N3C Data Enclave Tools

Enclave Tools

The N3C Data Enclave includes an expansive suite of tools geared to help you better discover, explore, and analyze N3C clinical data. Researchers can utilize familiar software, such as R and Python, to gain insights within the Enclave, and can also take advantage of core Enclave tools built specifically to enable analysis within the environment. The software tools suited for the N3C Data Enclave were selected for their popularity and ease of use. If the packages or tools you need aren’t already available, you can request that they be added through the N3C Support Desk.

Popular Tools

Note: Documentation for the tools specific to the N3C Data Enclave is only available to registered Enclave users. Please create an N3C Data Enclave account to learn more.

R & Python

The R and Python languages are both fully supported in the N3C Data Enclave. For both these languages, popular packages for data manipulation, visualization, hypothesis testing, and predictive model development have been pre-installed. These include tidyverse, Pandas, SciKitLearn, and hundreds more.

Code Workbooks

Collaborative analysis within N3C is carried out within Code Workbook, a specialized application available within the Enclave that allows users to analyze and transform data using nodes of logic depicted graphically. These nodes can be packaged into templates with parameterized inputs, thus allowing for easy sharing of best practices across projects and easier replication of results. Logic within workbooks is executed through an auto-scaling compute infrastructure to enable analysis against the full corpus of clinical data within the enclave. Full documentation for this tool is available here (please note, you must be a registered Enclave user to access this link).

Apache Spark

Spark SQL is a module for working with and querying structured data within the Spark framework (used under the hood to ingest, transform, and process most Enclave Data).

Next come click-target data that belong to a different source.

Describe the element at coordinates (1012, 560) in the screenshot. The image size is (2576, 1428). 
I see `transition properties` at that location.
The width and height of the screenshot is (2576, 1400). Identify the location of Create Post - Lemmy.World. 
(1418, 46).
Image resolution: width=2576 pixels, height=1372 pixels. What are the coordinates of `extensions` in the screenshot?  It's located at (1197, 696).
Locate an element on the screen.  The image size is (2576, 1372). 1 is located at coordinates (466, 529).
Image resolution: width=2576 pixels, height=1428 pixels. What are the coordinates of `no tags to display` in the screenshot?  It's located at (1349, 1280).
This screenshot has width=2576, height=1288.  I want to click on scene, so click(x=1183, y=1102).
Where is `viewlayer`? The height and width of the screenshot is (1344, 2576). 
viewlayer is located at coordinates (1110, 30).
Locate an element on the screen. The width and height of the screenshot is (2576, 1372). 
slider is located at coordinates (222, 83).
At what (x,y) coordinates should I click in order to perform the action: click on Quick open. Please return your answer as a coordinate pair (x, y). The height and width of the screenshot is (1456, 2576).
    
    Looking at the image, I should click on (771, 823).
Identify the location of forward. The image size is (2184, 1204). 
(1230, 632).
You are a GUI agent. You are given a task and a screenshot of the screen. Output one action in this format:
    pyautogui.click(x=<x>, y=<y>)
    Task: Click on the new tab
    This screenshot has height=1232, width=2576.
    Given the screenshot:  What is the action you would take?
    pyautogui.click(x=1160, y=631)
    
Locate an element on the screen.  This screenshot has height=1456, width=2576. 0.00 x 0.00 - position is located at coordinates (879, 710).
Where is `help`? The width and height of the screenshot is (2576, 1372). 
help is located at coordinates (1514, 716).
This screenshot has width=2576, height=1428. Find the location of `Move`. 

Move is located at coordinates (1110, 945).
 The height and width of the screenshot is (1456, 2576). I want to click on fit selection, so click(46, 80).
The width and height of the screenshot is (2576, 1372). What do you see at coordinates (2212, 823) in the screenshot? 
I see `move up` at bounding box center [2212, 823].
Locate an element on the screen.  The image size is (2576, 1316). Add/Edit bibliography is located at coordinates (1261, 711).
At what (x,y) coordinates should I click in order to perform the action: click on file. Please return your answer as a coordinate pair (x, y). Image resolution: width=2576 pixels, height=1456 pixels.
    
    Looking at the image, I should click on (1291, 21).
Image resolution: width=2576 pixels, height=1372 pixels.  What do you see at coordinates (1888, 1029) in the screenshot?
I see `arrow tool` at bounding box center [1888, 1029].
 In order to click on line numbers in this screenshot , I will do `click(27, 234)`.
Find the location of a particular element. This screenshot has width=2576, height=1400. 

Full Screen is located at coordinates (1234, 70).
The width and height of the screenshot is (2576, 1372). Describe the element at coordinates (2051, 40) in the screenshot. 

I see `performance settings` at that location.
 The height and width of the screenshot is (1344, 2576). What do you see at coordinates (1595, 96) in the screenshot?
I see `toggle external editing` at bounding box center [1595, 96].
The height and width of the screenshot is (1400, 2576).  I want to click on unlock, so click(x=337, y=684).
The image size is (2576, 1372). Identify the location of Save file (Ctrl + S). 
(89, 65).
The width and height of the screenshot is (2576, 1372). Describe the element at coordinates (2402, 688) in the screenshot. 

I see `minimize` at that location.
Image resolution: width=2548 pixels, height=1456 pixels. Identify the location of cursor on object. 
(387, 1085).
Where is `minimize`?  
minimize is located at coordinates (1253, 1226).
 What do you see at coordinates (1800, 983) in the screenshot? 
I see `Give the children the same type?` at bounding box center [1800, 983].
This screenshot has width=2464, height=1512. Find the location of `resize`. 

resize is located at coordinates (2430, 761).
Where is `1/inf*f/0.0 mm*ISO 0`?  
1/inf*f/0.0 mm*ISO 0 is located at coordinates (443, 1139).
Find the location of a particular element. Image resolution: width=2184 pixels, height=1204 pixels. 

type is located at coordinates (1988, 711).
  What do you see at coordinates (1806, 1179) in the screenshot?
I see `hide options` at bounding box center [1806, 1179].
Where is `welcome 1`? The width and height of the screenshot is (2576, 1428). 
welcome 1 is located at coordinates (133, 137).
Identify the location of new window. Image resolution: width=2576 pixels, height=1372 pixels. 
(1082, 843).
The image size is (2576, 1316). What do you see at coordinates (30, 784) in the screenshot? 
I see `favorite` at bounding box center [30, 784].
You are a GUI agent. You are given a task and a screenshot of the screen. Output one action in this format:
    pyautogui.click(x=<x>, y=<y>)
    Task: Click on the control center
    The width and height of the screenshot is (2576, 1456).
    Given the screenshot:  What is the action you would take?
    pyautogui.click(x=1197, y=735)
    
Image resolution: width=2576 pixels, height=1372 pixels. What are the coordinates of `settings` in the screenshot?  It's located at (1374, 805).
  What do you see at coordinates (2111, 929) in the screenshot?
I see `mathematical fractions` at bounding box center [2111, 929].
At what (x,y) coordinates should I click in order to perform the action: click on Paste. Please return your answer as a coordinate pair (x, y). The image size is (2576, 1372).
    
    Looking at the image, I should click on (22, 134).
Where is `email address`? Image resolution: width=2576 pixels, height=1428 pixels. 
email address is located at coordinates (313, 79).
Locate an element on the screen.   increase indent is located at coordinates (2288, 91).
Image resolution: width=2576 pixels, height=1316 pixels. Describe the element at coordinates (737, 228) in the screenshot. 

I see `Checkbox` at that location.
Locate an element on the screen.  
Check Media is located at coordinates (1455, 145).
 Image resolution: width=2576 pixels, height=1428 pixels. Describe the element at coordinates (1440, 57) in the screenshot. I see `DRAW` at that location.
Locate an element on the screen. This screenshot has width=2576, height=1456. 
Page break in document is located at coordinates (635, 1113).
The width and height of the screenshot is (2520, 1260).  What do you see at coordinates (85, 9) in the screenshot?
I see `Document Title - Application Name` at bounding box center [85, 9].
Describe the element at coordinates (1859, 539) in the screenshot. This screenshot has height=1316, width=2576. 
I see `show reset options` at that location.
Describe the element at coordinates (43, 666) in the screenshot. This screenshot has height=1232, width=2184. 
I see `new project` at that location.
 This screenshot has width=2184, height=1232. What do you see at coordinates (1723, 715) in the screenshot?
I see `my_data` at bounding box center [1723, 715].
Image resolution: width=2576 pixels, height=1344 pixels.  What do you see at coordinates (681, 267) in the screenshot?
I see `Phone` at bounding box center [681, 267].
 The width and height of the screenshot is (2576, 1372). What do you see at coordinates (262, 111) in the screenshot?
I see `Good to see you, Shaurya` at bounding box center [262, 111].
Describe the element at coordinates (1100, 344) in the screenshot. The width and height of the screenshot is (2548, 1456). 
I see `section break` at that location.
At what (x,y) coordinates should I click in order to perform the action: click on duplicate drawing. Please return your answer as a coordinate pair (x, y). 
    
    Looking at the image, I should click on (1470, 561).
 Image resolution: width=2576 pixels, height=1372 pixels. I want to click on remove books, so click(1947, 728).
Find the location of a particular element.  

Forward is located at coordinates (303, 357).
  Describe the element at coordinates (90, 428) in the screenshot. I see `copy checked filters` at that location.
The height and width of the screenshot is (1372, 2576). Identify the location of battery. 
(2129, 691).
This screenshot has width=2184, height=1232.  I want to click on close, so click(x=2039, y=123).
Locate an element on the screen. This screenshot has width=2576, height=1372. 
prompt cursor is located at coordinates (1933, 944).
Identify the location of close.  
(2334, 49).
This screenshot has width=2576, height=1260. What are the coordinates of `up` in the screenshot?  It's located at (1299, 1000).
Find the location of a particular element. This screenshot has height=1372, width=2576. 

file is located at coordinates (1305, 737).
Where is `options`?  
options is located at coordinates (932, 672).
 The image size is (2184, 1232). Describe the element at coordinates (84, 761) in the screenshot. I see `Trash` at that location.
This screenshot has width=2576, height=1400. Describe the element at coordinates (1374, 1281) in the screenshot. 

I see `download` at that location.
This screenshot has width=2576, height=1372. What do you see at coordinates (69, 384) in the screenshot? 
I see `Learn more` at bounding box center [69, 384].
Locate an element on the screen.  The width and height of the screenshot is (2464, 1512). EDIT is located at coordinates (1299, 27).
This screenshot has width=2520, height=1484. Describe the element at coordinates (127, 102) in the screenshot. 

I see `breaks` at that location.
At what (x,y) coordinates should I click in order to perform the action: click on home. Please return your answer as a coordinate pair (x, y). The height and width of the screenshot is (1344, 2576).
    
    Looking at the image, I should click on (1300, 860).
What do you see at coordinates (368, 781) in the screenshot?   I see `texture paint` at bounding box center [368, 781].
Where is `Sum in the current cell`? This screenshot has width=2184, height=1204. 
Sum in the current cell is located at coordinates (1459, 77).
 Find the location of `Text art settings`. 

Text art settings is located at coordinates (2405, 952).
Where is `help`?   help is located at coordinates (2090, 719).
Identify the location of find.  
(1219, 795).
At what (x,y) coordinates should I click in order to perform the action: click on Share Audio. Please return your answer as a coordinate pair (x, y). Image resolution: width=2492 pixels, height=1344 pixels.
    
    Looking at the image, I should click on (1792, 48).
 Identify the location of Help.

It is an efficient tool for filtering, joining, and aggregating large datasets, which can be done in the Enclave natively with Spark SQL, or with R or Python using the SparkR or PySpark packages. Documentation can be found within the Enclave here (please note, you must be a registered Enclave user to access this link).

Contour

The N3C environment features an easy to use point and click data analysis tool called Contour for manipulating and graphing datasets. With it you can quickly access datasets, conduct common analytical and logical operations in sequence to explore your data, debug data quality, cleanse and transform your data, and create visualizations and reports to share your findings with others. Documentation (please note, you must be a registered Enclave user to access this link) for Contour is only available within the Enclave, as it is a core tool within the Palantir framework.

Code Workspaces

Exploratory analysis and iteration on transformation pipelines can be carried out within Code Workspaces - a tool which facilitates provisioning of code notebooks in either Python (Jupyter Notebooks) or R (RStudio) within the enclave. These workspaces include dedicated cloud compute resources along with environment management tools for the installation of needed libraries. Documentation can be found within the Enclave here (please note, you must be a registered Enclave user to access this link).